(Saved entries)
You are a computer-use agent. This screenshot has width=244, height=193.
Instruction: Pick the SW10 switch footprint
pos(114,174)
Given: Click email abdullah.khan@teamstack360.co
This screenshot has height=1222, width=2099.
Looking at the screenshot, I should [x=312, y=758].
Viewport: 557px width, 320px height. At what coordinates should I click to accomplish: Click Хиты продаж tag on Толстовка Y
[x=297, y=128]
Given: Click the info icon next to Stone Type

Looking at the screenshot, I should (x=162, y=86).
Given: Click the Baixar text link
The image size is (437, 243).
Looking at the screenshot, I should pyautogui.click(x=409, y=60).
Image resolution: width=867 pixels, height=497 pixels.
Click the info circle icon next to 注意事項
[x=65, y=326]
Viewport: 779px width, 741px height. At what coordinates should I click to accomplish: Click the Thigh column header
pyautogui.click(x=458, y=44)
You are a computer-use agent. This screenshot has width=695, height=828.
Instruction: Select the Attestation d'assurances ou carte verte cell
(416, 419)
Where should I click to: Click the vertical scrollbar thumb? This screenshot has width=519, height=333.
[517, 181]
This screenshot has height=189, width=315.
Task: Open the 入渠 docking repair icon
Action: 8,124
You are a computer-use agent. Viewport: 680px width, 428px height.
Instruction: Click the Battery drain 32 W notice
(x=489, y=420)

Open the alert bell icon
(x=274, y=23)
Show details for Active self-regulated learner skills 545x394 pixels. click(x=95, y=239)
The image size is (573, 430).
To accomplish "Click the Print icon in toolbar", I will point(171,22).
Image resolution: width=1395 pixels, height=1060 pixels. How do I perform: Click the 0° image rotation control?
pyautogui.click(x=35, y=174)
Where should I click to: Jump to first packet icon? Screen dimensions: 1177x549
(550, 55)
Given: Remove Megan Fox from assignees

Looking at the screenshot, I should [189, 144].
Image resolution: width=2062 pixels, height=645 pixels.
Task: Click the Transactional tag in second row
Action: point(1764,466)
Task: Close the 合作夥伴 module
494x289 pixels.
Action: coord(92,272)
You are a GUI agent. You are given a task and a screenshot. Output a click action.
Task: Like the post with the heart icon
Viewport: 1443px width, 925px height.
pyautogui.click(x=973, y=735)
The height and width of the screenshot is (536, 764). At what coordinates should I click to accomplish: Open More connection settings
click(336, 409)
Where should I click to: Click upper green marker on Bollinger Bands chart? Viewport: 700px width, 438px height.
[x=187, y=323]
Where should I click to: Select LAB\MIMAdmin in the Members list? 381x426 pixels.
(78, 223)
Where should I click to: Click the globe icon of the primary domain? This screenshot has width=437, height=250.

### [WORK INSTRUCTION]
Whenever a line in the entries holds the word "agent", copy that line.

### [EXERCISE OUTPUT]
You are a computer-use agent. This screenshot has width=244, height=193.
You are a computer-use agent. This screenshot has width=695, height=828.
You are a computer-use agent. Viewport: 680px width, 428px height.
You are a GUI agent. You are given a task and a screenshot. Output a click action.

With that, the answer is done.